Godfrey is a son of New Hope. He has been in and out of the family over the past few years for many different reasons, the latest being continual drug use. He has been living in Kampala at a Christian run drug rehabilitation center and has been doing wonderfully, most clearly seen in his renewed heart for God that previously had only been seen in short flashes. Godfrey, along with a few hundred of his brothers and sisters who also grew up at New Hope, returned home to celebrate 20 years of New Hope family. The weekend celebration rejoined and rekindled relationships of all sorts including many who had not seen each other in more than 10 years! And how exciting to find many of those who have been sons and daughters of New Hope coming with their sons and daughters, grandkids of the ministry!

It was exciting to hear the testimonies of those who have been living “outside” for so many years, to hear of God’s faithfulness to all as well as His relentless pursuit of those who left New Hope in a “bad” way, to hear of the fruit that is being born through those who at one time were considered “hopeless” by their families and community, to see the reach of these men and women throughout Uganda and even into Rwanda, and to hear the sons and daughters exhorting their young “brothers and sisters” who are currently at New Hope to follow their true Father and to accept the family that they have here. Powerful.

Isaiah 60:4 came alive for all of us- in fact, Laura Beth could not read it without crying throughout the weekend! It says, "Lift up your eyes all around, and see; they all gather together, they come to you; your sons shall come from afar and your daughters shall be carried on the arm."

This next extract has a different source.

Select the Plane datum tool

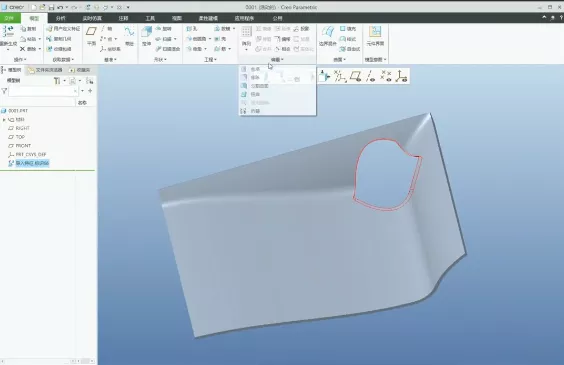pos(91,35)
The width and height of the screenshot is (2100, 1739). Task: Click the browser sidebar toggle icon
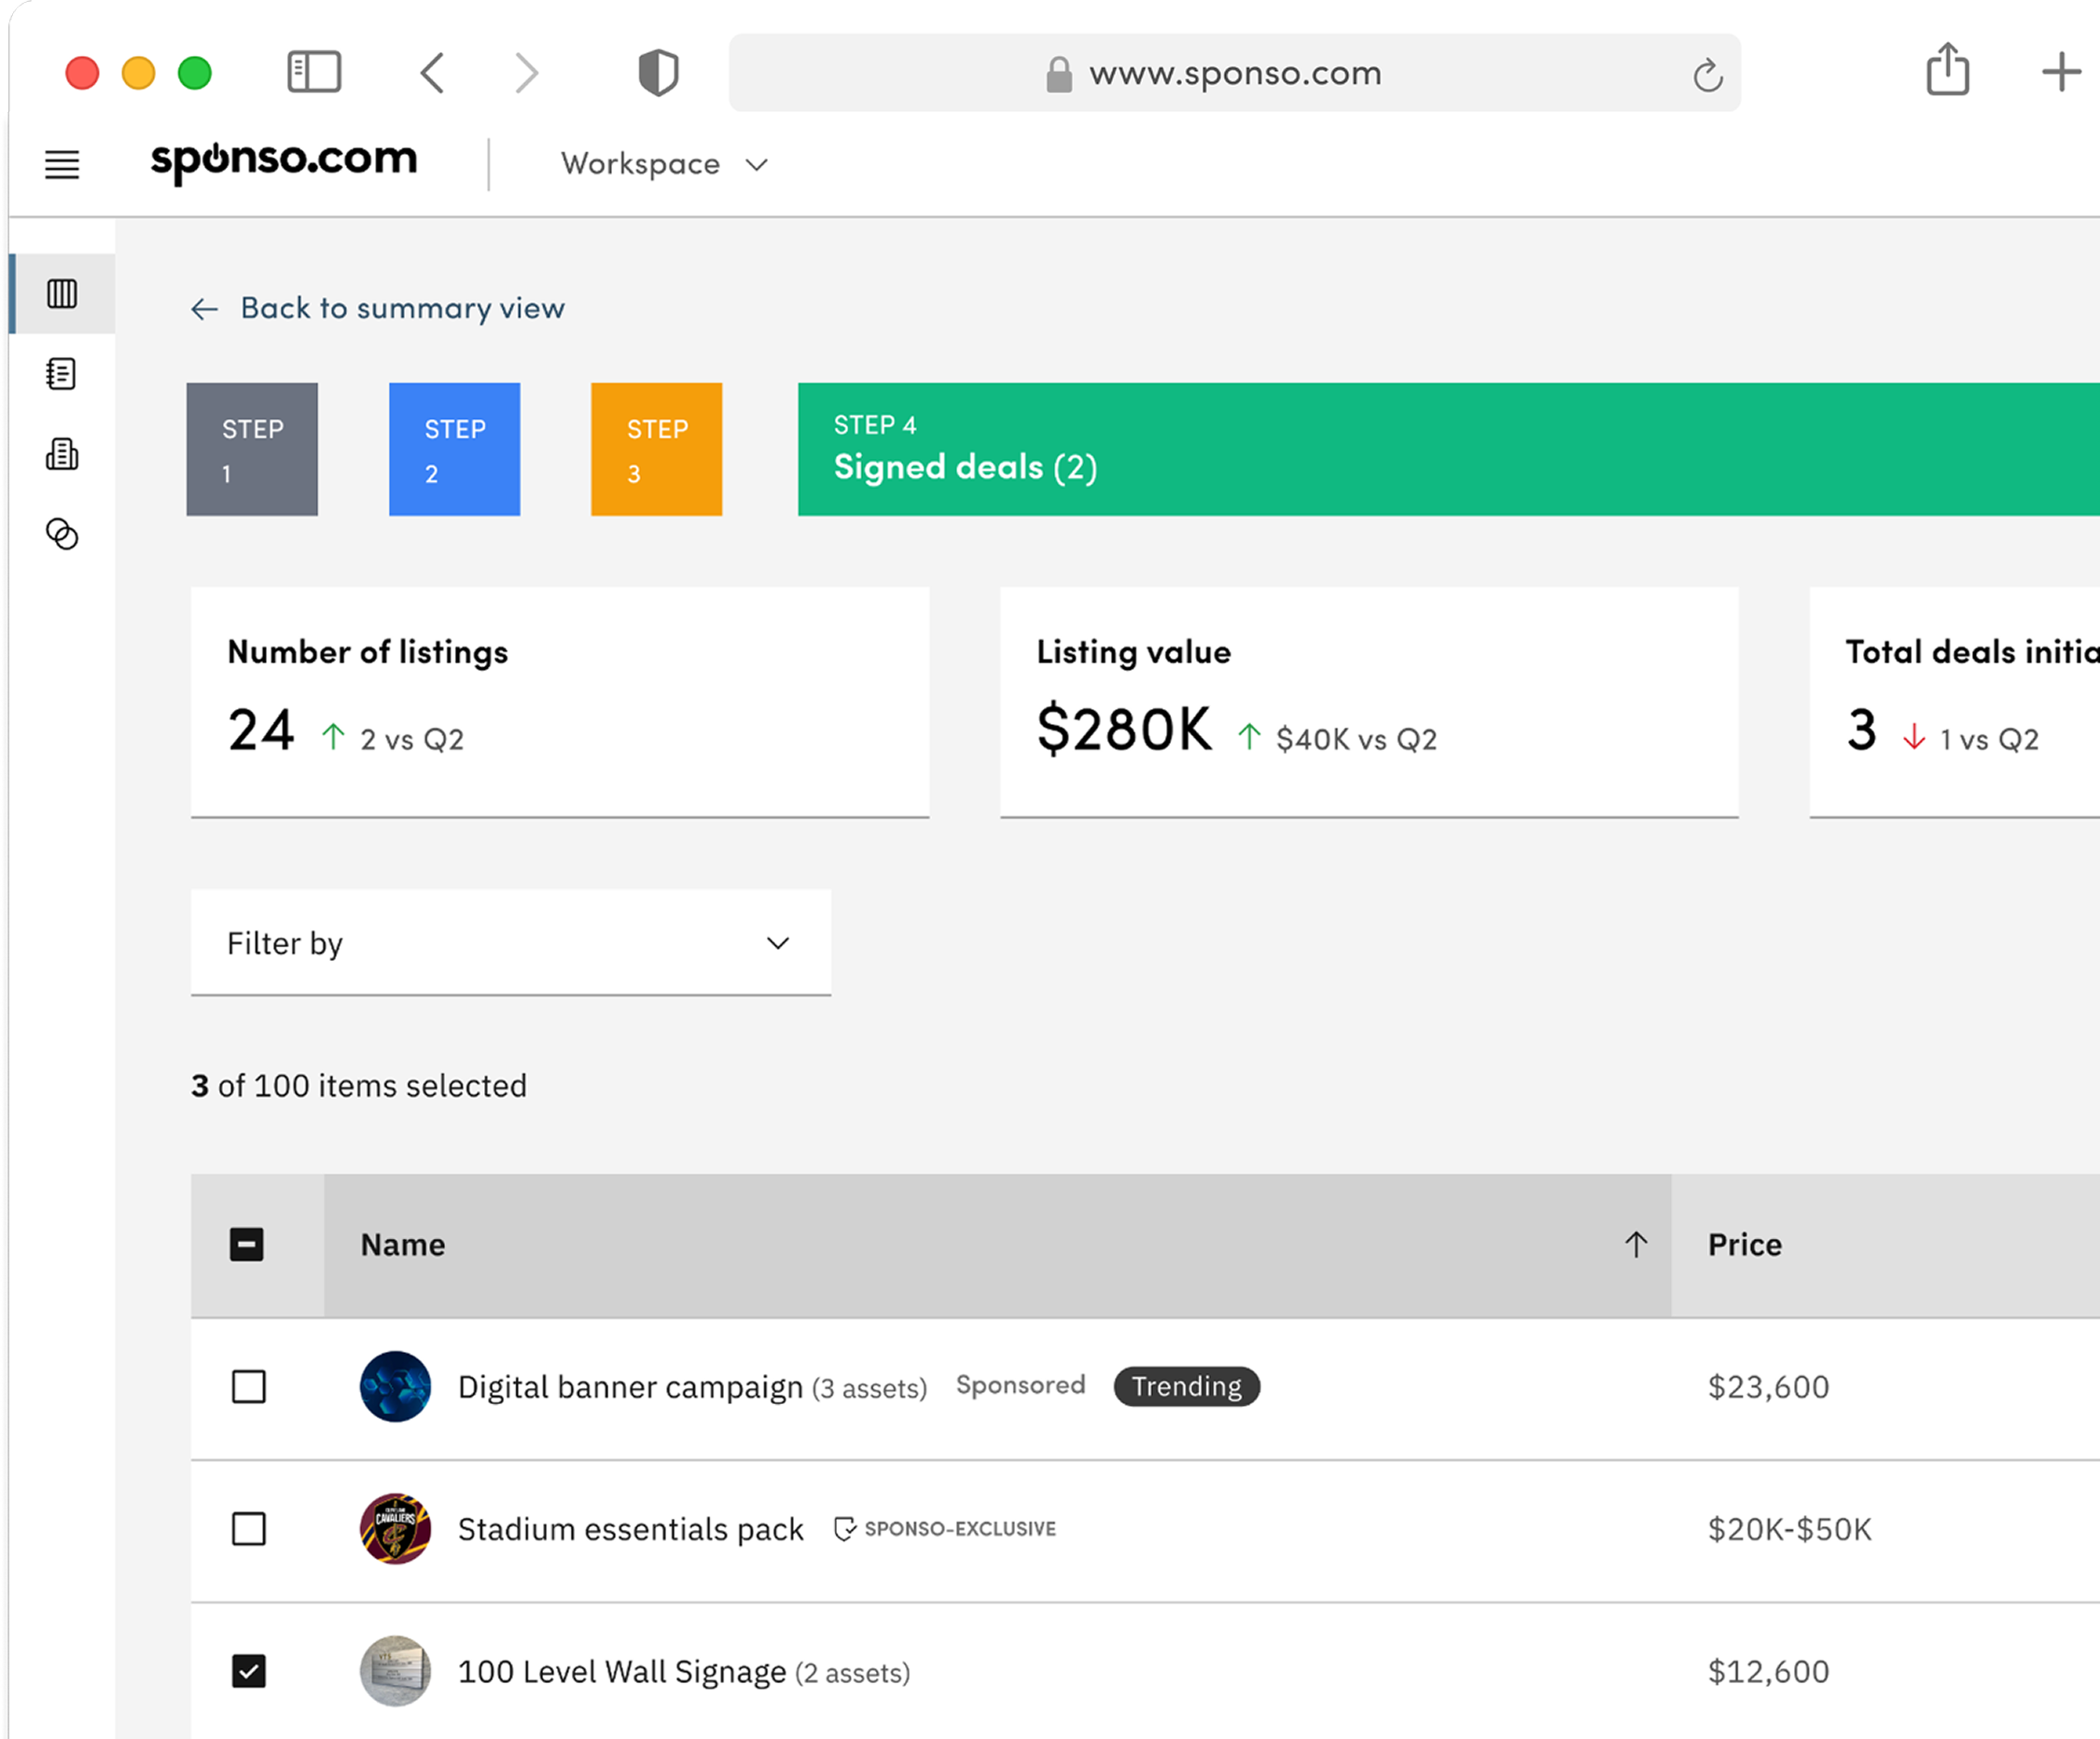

The weekend was also a fun time together, as Saturday was filled with foot races, sack races, races with bottles on the head, bike races, and football (soccer) matches (of course, the current kids defeated the “old boys” as well as the staff!). One of the highlights was Saturday night at the bonfire when those who had returned gave testimonies about their lives and their time at New Hope, honoring their fathers (Uncle Jay Dangers and Uncle Jonnes Bakimi) and giving Glory to God. Sunday was our day of Thanksgiving, complete with the family march around the circle with banners flying and branches waving, and then a five hour church service filled with singing, thanksgiving, and testimonies! Yes…5 hours! (and I wasn’t even tired afterwards! Yes, I’m becoming Ugandan : ). We then had a gigantic community meal for the over 1,500 people present! You should have seen the lines for the food!
Mukama Awebwe Ekitibwa (To God be the Glory)

Please continue to pray for the ministry of New Hope Uganda and for the sons and daughters that are currently here as well as those who are now grown and living out on their own. Pray that the love of the Father, the true Father of the fatherless, would melt and bind up the brokenhearted in our midst, that the Gospel would penetrate hearts, that fatherhood and motherhood would be received, that family would be established, and that God would make His Name known in Uganda through those He has entrusted to us here at New Hope. Please also pray for our next site of ministry in Kumi that will focus on children who have been recovered from the fighting in the North, those who have been abducted by Koni and the LRA and recovered from the fighting. Also pray for our coming Manhood and Womanhood camp on Lake Victoria that will be a place for discipleship and retreats for our children as well as others from around Uganda, as we are still trying to secure the land so that we can begin building there and developing the site.